Lightning Talk + Poster ESA-SRB-ANZOS 2025 in conjunction with ENSA

Dysregulated miR-124-3p in human endometrial epithelial cells reduces endometrial receptivity by altering cell adhesion (128174)

Wei Zhou 1 2 , Cheuk Kwan Ling 1 2 , Michelle V Sinderen 3 , Kate Rainczuk 3 , Ellen Menkhorst 1 2 , Evdokia Dimitriadis 1 2
  1. Department of Obstetrics, Gynaecology and Newborn Health, University of Melbourne, Melbourne, VIC, Australia
  2. Gynaecology Research Centre, Royal Women's Hospital, Melbourne, VIC, Australia
  3. Centre for Reproductive Health, The Hudson Institute of Medical Research, Clayton, Victoria, Australia

The human endometrium undergoes substantial remodelling in each menstrual cycle to become receptive to an implanting embryo. Abnormal endometrial receptivity is one of the major causes of embryo implantation failure and infertility. MicroRNAs are dysregulated in the endometrial epithelium of women with infertility at the receptive phase.

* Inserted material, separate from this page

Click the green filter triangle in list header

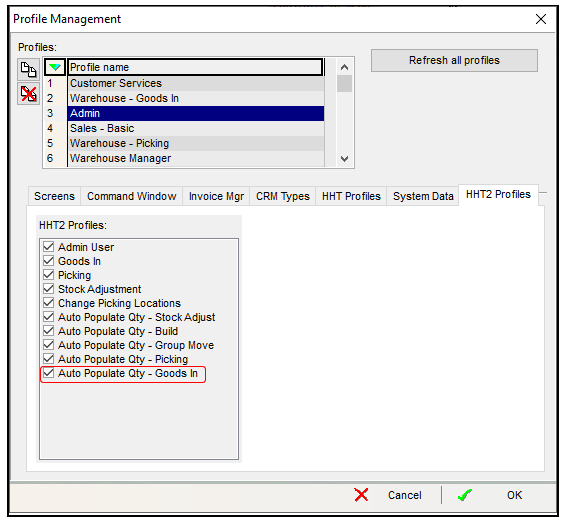tap(55, 67)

However, there is limited evidence on how individual dysregulated microRNAs lead to endometrial dysfunction. In this study, we aimed to determine the function of microRNA-124-3p on the adhesive capacity of endometrial epithelial cells, which is essential for securing firm embryo attachment to the endometrial surface. qPCR and in situ hybridization were used to determine the expression and localisation of microRNA-124-3p in fertile and infertile human endometrium. To test the regulation of microRNA-124-3p on cell adhesion, primary human endometrial epithelial cells and Ishikawa cells (a receptive endometrial epithelial cell line) were subjected to trophoblast spheroid (blastocyst surrogate) adhesion assay and xCELLigence, respectively. We optimized a trypsin “shaving” condition to cleave Ishikawa cell surface-accessible proteins following control or microRNA-124-3p overexpression. Mass spectrometry was applied to determine profile of cleaved proteins. Our results showed that MicroRNA-124-3p was abnormally increased in the endometrial luminal epithelium of women with unexplained infertility during the receptive phase, compared to fertile controls. Functionally, microRNA-124-3p overexpression in primary human endometrial epithelial cells and Ishikawa cells significantly impaired their adhesive capacity compared to respective controls. Incubation of trophoblast spheroids with trypsin shaving media significantly impacted their adhesion to untreated Ishikawa monolayers. Mass spectrometry analysis of the shaved surface proteins from Ishikawa cells (both control and microRNA-124-3p overexpressed) identified a total of 298 proteins, with 17 of them being significantly reduced after microRNA-124-3p overexpression. Overall, our findings suggest that microRNA-124-3p plays a role in blocking endometrial receptivity by reducing epithelial cell adhesion.